The Frenchmen won’t be alone. The continent is chock-full of dealmakers and bankers who, like their American cousins, have the track records needed to win investor backing. Consider former bank chief executives like Jean Pierre Mustier of UniCredit and Tidjane Thiam of Credit Suisse. Or ex-UBS investment bank head Andrea Orcel.

Similarly, notable M&A grandees like Erik Maris in France or Claudio Costamagna in Italy may find a role model in former Citigroup executive-turned-rainmaker Michael Klein’s four U.S. SPACs. Gallic tech entrepreneur Marc Simoncini or Germany’s Samwer brothers, founders of Rocket Internet, could be in the mix. Even blank-cheque mining vehicles may stage a comeback: Imagine Glencore’s departing CEO Ivan Glasenberg buying his former company’s coal assets.

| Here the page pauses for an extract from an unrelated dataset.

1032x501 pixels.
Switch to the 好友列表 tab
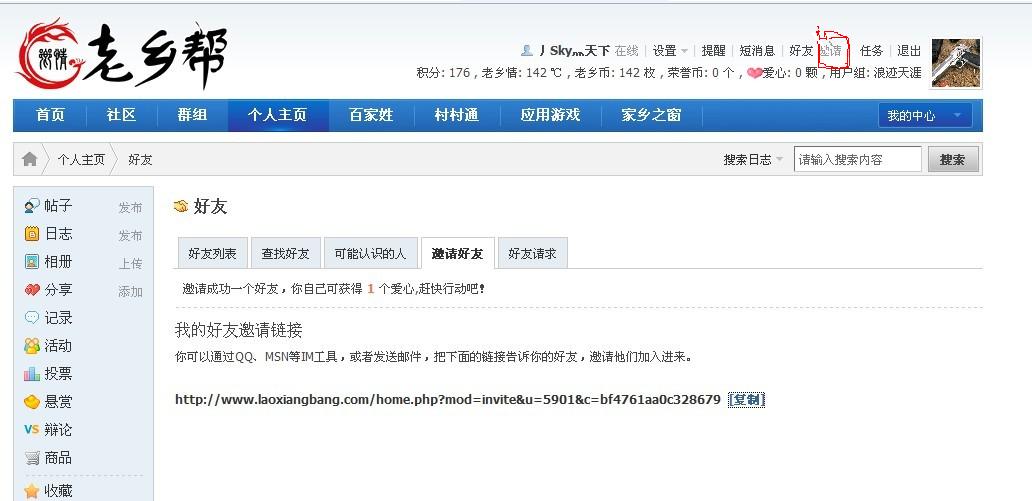[212, 254]
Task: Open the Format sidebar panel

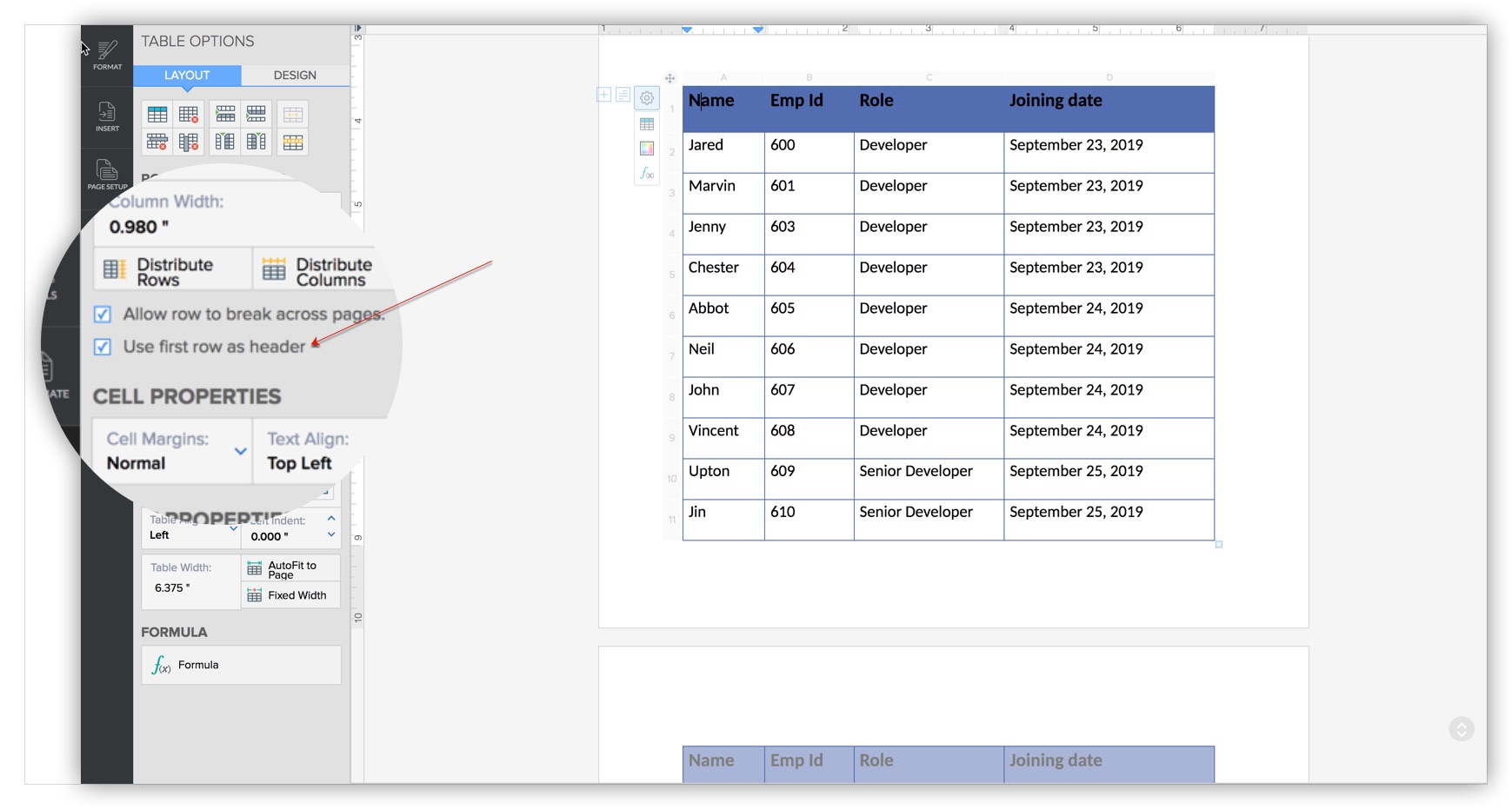Action: pos(107,54)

At least 10 European SPAC deals are in the pipeline, Reuters reports, set to raise some $3 billion. True, that’s small compared to the United States. But like other cultural imports, good and bad, what happens in America eventually makes its way across the pond.

First published December 2020

DEPOSITS WILL BECOME A GROWING LIABILTY FOR BANKS

BY PETER THAL LARSEN

Banks will find deposits a growing liability in 2021. Turning short-term savings into long-term loans has been the bedrock of banking for centuries. Yet the pandemic threatens to strain that business model to its breaking point.

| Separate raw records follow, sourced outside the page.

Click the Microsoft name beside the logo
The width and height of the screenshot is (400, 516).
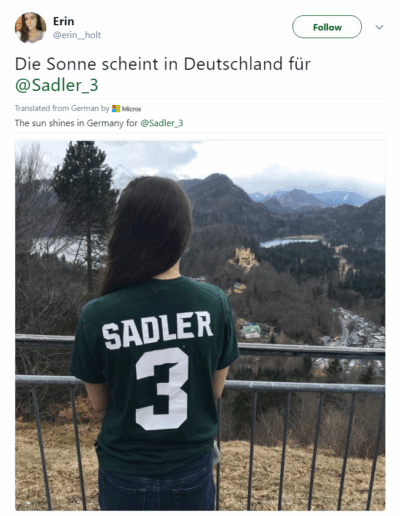(x=131, y=109)
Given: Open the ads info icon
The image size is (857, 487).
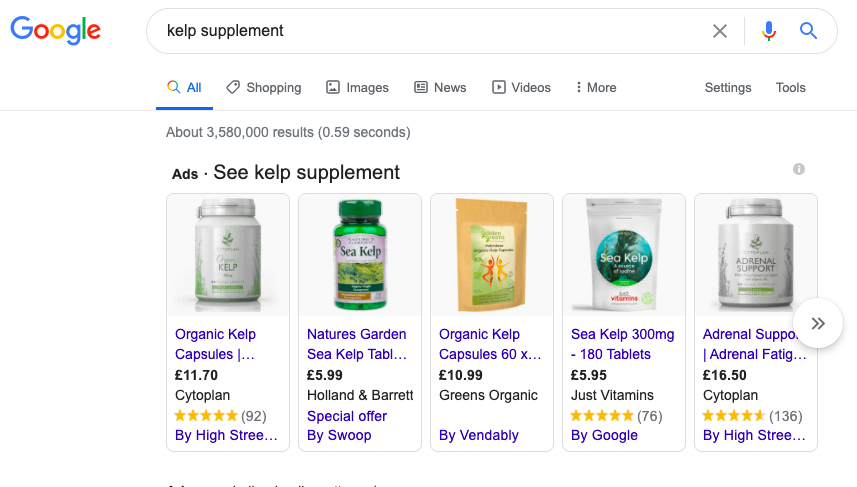Looking at the screenshot, I should point(799,169).
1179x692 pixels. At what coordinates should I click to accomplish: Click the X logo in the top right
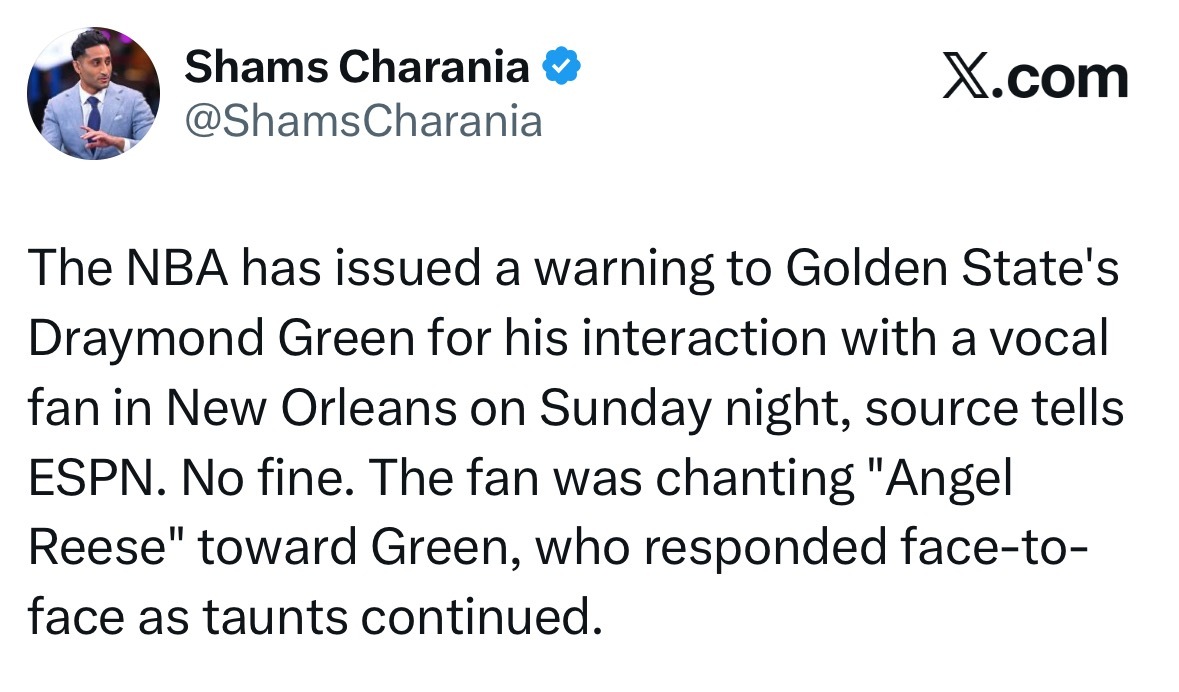tap(967, 79)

The industry was already under pressure before Covid-19. Low interest rates squeeze the margin banks earn from lending out deposits. The coronavirus crisis saw rates fall further, while customers rushed to stash spare money in the bank. U.S. deposits swelled to $15.7 trillion by the end of September, 21% higher than a year earlier, according to the Federal Deposit Insurance Corporation. Customers of British banks had 12% more on deposit at the end of October than at the start of 2020.

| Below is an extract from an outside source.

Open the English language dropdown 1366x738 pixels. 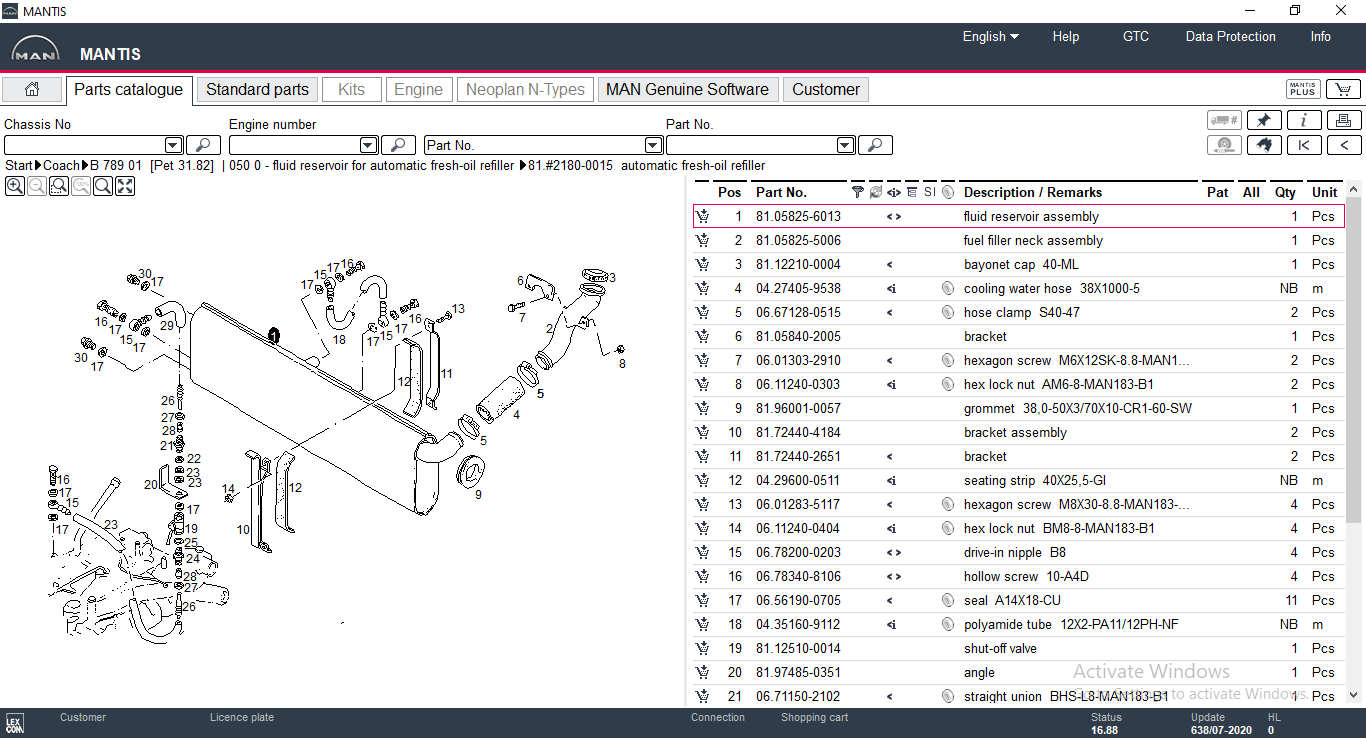[990, 37]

The pressure on lending margins will only grow as borrowers refinance loans at cheaper rates. McKinsey reckons bank revenue will be 14% lower than its pre-crisis trajectory by 2024, wiping out $3.7 trillion in cumulative top-line income. Though lenders can respond by cutting more costs, they will also have to take further-reaching steps. HSBC Chief Executive Noel Quinn, who oversaw customer deposits worth almost $1.6 trillion at the end of September, plans to beef up fee-based businesses, and may charge customers in some markets for holding their money. Rivals would probably like to do the same.

The crunch is also upending bank regulation. Authorities have long focused on deposit-taking institutions. Banks accepted cumbersome capital and liquidity requirements as a worthwhile tradeoff for privileged access to cheap, stable funds. The 2008 crisis reinforced the view that deposits are preferable to flighty funding from wholesale markets.

But upstart financial groups have bypassed deposits while eating into banks’ revenue. Companies like Global Payments, Adyen and Stripe have built businesses valued at more than $50 billion each by processing electronic transactions. China’s Ant lets its 700 million users make payments, borrow money, and buy investment products from their smartphone without accepting conventional bank deposits. Indeed, as deposit accounts that offer interest disappear, customers will be even more inclined to leave their cash with online firms that pay them nothing.

Banks can’t easily change their business models to focus on fees, though. Lenders on average earn between 50% and 75% of revenue from interest income, McKinsey reckons. The old privilege of safeguarding customer money increasingly seems like a burden.